(SUPPLIED TEXT):

● ● ● ● ● ● ●

And of course, Microsoft won’t let Google take this market without a fight. Microsoft has experimented with offering a simplified, free, ad-supported, Web-based, online options for Word, Excel, PowerPoint, and OneNote; Office 365 offers more robust online tools, ad free, for a low monthly subscription cost; and Microsoft can also migrate an organization’s applications like e-mail and calendaring off corporate computers and onto Microsoft’s server farms.
In the spring of 2010, Google clashed publicly with the government of China, a nation that many consider to be the world’s most potentially lucrative market. For the previous four years and at the request of the Chinese government, Google had censored results returned from the firm’s google.cn domain (e.g., an image search on the term “Tiananmen” showed kite flying on google.cn, but protestors confronting tanks on google.com). However, when reports surfaced of Chinese involvement in hacking attempts against Google and at least twenty other U.S. companies and human rights dissidents, the firm began routing google.cn traffic outside the country. The days that followed saw access to a variety of Google services blocked within China, restricted by what many call the government’s “Great Firewall of China.”
Speaking for Google, the firm’s deputy counsel Nicole Wong states, “We are fundamentally guided by the belief that more information for our users is ultimately better.” But even outside of China, Google continues to be challenged by its interest in providing unfettered access to information on one hand, and the radically divergent laws, regulations, and cultural expectations of host nations on the other. Google has been prompted to block access to its services at some point in at least twenty-five of one hundred countries the firm operates in.
The kind of restriction varies widely. French, German, and Polish law requires Google to prohibit access to Nazi content. Turkish law requires Google to block access to material critical of the nation’s founder. Access in Thailand is similarly blocked from content mocking that nation’s king. In India, Google has been prompted to edit forums or remove comments flagged by the government as violating restrictions against speech that threatens public order or is otherwise considered indecent or immoral. At the extreme end of the spectrum, Vietnam, Saudi Arabia, and Iran, have aggressively moved to restrict access to wide swaths of Internet content.
Google usually waits for governments to notify it that offensive content must be blocked. This moves the firm from actively to reactively censoring access. Still, this doesn’t isolate the company from legal issues. Italian courts went after YouTube executives after a video showing local teenagers tormenting an autistic child remained online long enough to garner thousands of views.
In the United States, Google’s organic results often reveal content that would widely be viewed as offensive. In the most extreme cases, the firm has run ads alongside these results with the text, “Offensive Search Results: We’re disturbed about these results as well. Please read our note here.”

● ● ● ● ● ● ●

(DATA RECORDS):
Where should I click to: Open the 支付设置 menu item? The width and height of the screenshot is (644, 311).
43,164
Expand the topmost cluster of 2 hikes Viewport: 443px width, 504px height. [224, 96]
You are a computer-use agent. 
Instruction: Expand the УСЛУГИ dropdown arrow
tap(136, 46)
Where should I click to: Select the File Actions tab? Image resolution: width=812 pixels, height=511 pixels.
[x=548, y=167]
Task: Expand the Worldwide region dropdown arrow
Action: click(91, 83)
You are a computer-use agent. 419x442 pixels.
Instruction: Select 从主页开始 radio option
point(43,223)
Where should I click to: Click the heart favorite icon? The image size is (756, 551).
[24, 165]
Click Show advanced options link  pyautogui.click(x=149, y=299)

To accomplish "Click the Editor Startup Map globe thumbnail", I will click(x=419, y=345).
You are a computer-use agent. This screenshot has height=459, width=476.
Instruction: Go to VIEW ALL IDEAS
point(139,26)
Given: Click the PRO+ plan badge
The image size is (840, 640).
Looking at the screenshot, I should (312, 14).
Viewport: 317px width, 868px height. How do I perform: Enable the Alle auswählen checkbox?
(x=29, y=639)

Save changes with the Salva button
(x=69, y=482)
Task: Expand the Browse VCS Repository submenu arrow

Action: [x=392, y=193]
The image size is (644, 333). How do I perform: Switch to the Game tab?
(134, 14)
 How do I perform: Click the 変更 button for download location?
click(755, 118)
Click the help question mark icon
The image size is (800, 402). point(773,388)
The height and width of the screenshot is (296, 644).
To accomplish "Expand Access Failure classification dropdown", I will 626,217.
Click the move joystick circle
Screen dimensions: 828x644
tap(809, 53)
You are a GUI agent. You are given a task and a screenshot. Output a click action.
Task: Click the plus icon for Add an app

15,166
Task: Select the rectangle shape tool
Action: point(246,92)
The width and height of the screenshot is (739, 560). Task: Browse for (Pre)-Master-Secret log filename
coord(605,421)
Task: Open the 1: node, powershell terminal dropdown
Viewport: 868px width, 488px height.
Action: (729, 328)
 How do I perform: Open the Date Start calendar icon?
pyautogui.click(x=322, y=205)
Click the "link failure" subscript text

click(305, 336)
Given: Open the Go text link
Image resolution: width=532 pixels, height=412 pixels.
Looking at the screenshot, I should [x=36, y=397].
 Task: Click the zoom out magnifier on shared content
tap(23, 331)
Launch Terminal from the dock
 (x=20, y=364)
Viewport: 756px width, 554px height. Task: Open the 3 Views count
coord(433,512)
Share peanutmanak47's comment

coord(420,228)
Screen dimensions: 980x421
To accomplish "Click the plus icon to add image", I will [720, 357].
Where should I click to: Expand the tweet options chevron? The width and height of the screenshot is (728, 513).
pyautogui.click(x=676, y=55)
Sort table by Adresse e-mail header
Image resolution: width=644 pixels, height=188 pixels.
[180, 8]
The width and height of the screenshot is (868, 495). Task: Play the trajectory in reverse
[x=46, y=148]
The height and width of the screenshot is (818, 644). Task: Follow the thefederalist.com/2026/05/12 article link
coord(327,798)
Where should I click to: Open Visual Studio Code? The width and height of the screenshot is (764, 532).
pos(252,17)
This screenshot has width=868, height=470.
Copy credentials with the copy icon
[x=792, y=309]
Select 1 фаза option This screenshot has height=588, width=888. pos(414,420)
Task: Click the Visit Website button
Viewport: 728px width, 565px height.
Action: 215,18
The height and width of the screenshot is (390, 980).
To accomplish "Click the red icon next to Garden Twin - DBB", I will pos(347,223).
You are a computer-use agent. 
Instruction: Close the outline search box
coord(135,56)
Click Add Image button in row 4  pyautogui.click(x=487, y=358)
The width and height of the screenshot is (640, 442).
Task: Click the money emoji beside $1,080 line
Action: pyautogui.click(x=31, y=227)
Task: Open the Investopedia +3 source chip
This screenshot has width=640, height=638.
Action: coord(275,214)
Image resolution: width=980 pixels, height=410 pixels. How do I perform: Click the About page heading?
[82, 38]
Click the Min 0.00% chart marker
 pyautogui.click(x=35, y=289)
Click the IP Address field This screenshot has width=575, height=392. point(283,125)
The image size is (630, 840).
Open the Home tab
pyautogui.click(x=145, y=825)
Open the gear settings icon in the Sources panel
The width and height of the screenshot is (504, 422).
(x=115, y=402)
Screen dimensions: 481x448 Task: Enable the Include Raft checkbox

● ● ● ● ● ● ●

(SET TASKS):
1. Format the records as a two-column CSV with the columns request and answer, one row per request. Cover the records from their start up to and including the line with "tap(136, 46)", put each field in quotation marks, and turn line breaks into spaces.
2. Resume the passage on Google and government censorship from its last sentence.

(WRITTEN ANSWERS):
1.
request,answer
"Where should I click to: Open the 支付设置 menu item? The width and height of the screenshot is (644, 311).","43,164"
"Expand the topmost cluster of 2 hikes Viewport: 443px width, 504px height.","[224, 96]"
"You are a computer-use agent. Instruction: Expand the УСЛУГИ dropdown arrow","tap(136, 46)"

2.
Other Internet providers have come under similar scrutiny, and technology managers will continue to confront similar ethically charged issues as they consider whether to operate in new markets. But Google’s dominant position puts it at the center of censorship concerns. The threat is ultimately that the world’s chief information gateway might also become “the Web’s main muzzle.”
It’s not until considered in its entirety that one gets a sense of what Google has the potential to achieve. It’s possible that increasing numbers of users worldwide will adopt light, cheap netbooks and other devices powered by free Google software (Android, Google’s Chrome browser, Google TV, and Chrome OS). Productivity apps, e-mail, calendaring, and collaboration tools will all exist in the cloud, accessible through any browser, with files stored on Google’s servers in a way that minimizes hard drive needs. Google will entertain you, help you find the information you need, help you shop, handle payment, and more. And the firms you engage online may increasingly turn to Google to replace their existing hardware and software infrastructure with corporate computing platforms like Google Apps Engine (see Chapter 10 "Software in Flux: Partly Cloudy and Sometimes Free"). All of this would be based on open standards, but switching costs, scale, and increasing returns from expertise across these efforts could yield enormous advantages.
Studying Google allowed us to learn about search and the infrastructure that powers this critical technology. We’ve studied the business of ads, covering search advertising, ad networks, and ad targeting in a way that blends strategic and technology issues. And we’ve covered the ethical, legal, growth, and competitive challenges that Google and its rivals face. Studying Google in this context should not only help you understand what’s happening today, it should also help you develop critical thinking skills for assessing the opportunities and threats that will emerge across industries as technologies continue to evolve.